(Records for the task begins)

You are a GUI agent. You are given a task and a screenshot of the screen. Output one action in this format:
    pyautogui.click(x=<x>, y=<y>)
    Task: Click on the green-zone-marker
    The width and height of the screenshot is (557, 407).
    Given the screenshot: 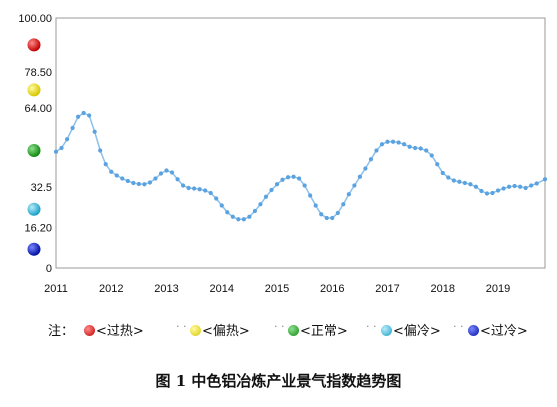 What is the action you would take?
    pyautogui.click(x=34, y=150)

(Records for the task ends)

_Work to be completed_
Copy the material word for word, from its first line through the line containing "The width and".

_Your solution_
You are a GUI agent. You are given a task and a screenshot of the screen. Output one action in this format:
    pyautogui.click(x=<x>, y=<y>)
    Task: Click on the green-zone-marker
    The width and height of the screenshot is (557, 407).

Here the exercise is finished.